Complete, exact copies of all entries are needed.
────────────────
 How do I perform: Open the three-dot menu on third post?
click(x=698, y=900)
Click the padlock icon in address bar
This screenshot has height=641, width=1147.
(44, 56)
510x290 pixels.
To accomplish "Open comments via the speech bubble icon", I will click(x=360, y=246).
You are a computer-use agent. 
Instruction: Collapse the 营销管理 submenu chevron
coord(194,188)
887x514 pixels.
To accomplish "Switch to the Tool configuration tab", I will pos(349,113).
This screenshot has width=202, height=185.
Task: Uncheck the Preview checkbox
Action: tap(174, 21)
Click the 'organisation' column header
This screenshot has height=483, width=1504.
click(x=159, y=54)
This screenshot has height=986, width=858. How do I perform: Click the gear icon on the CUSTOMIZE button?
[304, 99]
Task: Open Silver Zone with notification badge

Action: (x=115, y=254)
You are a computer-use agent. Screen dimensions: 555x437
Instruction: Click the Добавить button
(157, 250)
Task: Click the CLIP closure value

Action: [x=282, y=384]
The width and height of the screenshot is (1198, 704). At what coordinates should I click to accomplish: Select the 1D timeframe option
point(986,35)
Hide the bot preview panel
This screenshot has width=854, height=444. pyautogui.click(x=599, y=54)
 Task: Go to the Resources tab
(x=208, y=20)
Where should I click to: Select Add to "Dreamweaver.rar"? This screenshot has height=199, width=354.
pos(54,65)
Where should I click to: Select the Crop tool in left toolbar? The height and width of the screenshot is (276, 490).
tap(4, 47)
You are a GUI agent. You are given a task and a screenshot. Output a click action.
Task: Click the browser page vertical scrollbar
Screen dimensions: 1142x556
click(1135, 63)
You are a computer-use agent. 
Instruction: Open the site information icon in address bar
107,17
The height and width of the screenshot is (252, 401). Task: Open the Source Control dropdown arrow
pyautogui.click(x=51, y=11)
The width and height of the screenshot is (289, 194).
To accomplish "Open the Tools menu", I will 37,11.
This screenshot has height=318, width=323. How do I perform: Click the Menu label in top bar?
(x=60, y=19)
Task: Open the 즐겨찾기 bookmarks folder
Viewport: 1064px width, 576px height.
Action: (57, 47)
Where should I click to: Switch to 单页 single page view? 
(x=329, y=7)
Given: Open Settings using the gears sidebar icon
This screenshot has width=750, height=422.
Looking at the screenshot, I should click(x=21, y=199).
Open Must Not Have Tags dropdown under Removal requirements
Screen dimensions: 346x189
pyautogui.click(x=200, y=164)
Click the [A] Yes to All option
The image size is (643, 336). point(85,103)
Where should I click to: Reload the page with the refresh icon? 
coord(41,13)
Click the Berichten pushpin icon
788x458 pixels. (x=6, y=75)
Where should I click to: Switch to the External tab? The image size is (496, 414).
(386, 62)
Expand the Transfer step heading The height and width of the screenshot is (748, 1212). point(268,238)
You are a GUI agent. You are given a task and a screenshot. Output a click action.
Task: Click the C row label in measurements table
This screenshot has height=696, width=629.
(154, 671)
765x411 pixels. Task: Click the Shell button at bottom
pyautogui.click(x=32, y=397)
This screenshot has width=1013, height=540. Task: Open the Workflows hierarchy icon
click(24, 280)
────────────────
> Reply to the task:
 How do I perform: Open the three-dot menu on third post?
click(x=698, y=900)
Click the padlock icon in address bar
This screenshot has height=641, width=1147.
(44, 56)
510x290 pixels.
To accomplish "Open comments via the speech bubble icon", I will click(x=360, y=246).
You are a computer-use agent. 
Instruction: Collapse the 营销管理 submenu chevron
coord(194,188)
887x514 pixels.
To accomplish "Switch to the Tool configuration tab", I will pos(349,113).
This screenshot has width=202, height=185.
Task: Uncheck the Preview checkbox
Action: tap(174, 21)
Click the 'organisation' column header
This screenshot has height=483, width=1504.
click(x=159, y=54)
This screenshot has height=986, width=858. How do I perform: Click the gear icon on the CUSTOMIZE button?
[304, 99]
Task: Open Silver Zone with notification badge

Action: (x=115, y=254)
You are a computer-use agent. Screen dimensions: 555x437
Instruction: Click the Добавить button
(157, 250)
Task: Click the CLIP closure value

Action: [x=282, y=384]
The width and height of the screenshot is (1198, 704). At what coordinates should I click to accomplish: Select the 1D timeframe option
point(986,35)
Hide the bot preview panel
This screenshot has width=854, height=444. pyautogui.click(x=599, y=54)
 Task: Go to the Resources tab
(x=208, y=20)
Where should I click to: Select Add to "Dreamweaver.rar"? This screenshot has height=199, width=354.
pos(54,65)
Where should I click to: Select the Crop tool in left toolbar? The height and width of the screenshot is (276, 490).
tap(4, 47)
You are a GUI agent. You are given a task and a screenshot. Output a click action.
Task: Click the browser page vertical scrollbar
Screen dimensions: 1142x556
click(1135, 63)
You are a computer-use agent. 
Instruction: Open the site information icon in address bar
107,17
The height and width of the screenshot is (252, 401). Task: Open the Source Control dropdown arrow
pyautogui.click(x=51, y=11)
The width and height of the screenshot is (289, 194).
To accomplish "Open the Tools menu", I will 37,11.
This screenshot has height=318, width=323. How do I perform: Click the Menu label in top bar?
(x=60, y=19)
Task: Open the 즐겨찾기 bookmarks folder
Viewport: 1064px width, 576px height.
Action: (57, 47)
Where should I click to: Switch to 单页 single page view? 
(x=329, y=7)
Given: Open Settings using the gears sidebar icon
This screenshot has width=750, height=422.
Looking at the screenshot, I should click(x=21, y=199).
Open Must Not Have Tags dropdown under Removal requirements
Screen dimensions: 346x189
pyautogui.click(x=200, y=164)
Click the [A] Yes to All option
The image size is (643, 336). point(85,103)
Where should I click to: Reload the page with the refresh icon? 
coord(41,13)
Click the Berichten pushpin icon
788x458 pixels. (x=6, y=75)
Where should I click to: Switch to the External tab? The image size is (496, 414).
(386, 62)
Expand the Transfer step heading The height and width of the screenshot is (748, 1212). point(268,238)
You are a GUI agent. You are given a task and a screenshot. Output a click action.
Task: Click the C row label in measurements table
This screenshot has height=696, width=629.
(154, 671)
765x411 pixels. Task: Click the Shell button at bottom
pyautogui.click(x=32, y=397)
This screenshot has width=1013, height=540. Task: Open the Workflows hierarchy icon
click(24, 280)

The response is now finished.